Les vélos des années 1900 voient apparaître les freins à tige : un système où un étrier serre les mâchoires de frein à l’intérieur de la jante. La puissance de freinage reste modeste par rapport à ce dont disposent les cyclistes d’aujourd’hui. Quant aux freins à disque, leur histoire commence dans les années 1890, mais il faudra attendre 1962 pour les voir sur un deux-roues motorisé, avec le scooter Lambretta TV175 Série 3. Sur les vélos, ils ne se démocratisent vraiment qu’à partir des années 1990. Les freins à disque hydrauliques, eux, sont mis au point en 1994 par USA Sachs (SRAM), avec le modèle PowerDisc.
Vitesses
Les premiers brevets pour les moyeux épicycliques datent du milieu des années 1880. Avant d’être adaptés à la bicyclette, ces dispositifs équipaient surtout tricycles et quadricycles. Malgré leur popularité, le lien avec la draisienne n’est fait que tardivement.

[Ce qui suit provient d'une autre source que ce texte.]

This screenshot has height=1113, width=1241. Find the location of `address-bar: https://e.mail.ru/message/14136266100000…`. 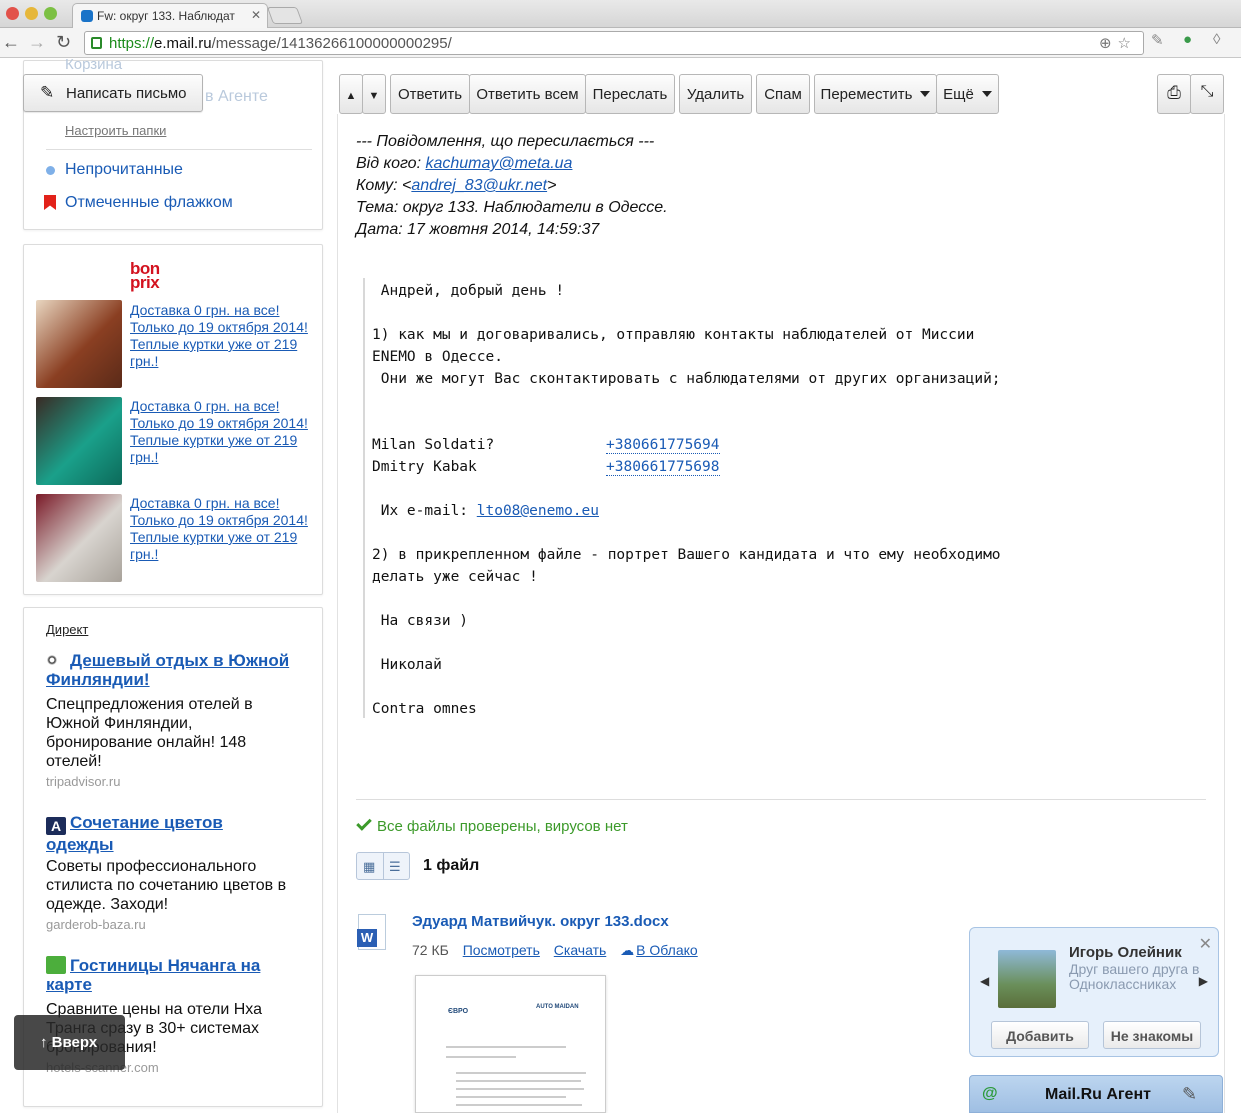

address-bar: https://e.mail.ru/message/14136266100000… is located at coordinates (614, 43).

Jusqu’aux années 1930, les vélos de course sont soumis à une règle stricte : pas plus de deux vitesses. Pour changer, le coureur doit descendre, retirer la roue et la retourner. L’évolution technique est longue. Dernièrement, des systèmes réduisant presque totalement les pertes de friction ont été conçus, sans chaîne ni transmission classique : seulement deux points de friction rotatif au lieu de huit points de glissement.
Tendances modernes
Vélos pliants et électriques ne datent pas d’hier. Si l’on s’en tient aux brevets, le premier vélo pliant apparaît en 1878 en Angleterre, signé Grout, et c’est un penny farthing ! Même si certains puristes contestent ce statut, d’autres modèles suivent, bien avant le XXe siècle.
On retrouve la trace du tout premier vélo électrique, conçu par Ogden Bolton Jr., aux États-Unis, en 1895. Il fonctionne déjà sur batterie.
La mode et la décoloration du cyclisme
Le vélo a failli disparaître des radars. Au départ, réservé aux hommes jeunes, riches et sportifs, le cyclisme s’essouffle dès les années 1870, sauf au Royaume-Uni. Mais au fil de la décennie, la passion renaît : la France redécouvre le penny farthing, puis les États-Unis suivent, d’abord en important, puis en produisant localement. En 1891, près de 10 % de la publicité dans la presse américaine émane de fabricants de vélos.
-1906 Tour de France Agence Rol, via Wikimedia Commons
Le Tour de France et d’autres grandes courses font exploser la popularité du vélo en Europe au début du XXe siècle. Outre-Atlantique, l’automobile prend vite le dessus, reléguant la bicyclette au rang de jouet pour enfant. Il faudra attendre la vague fitness des années 1980 pour que le vélo retrouve les faveurs du public américain.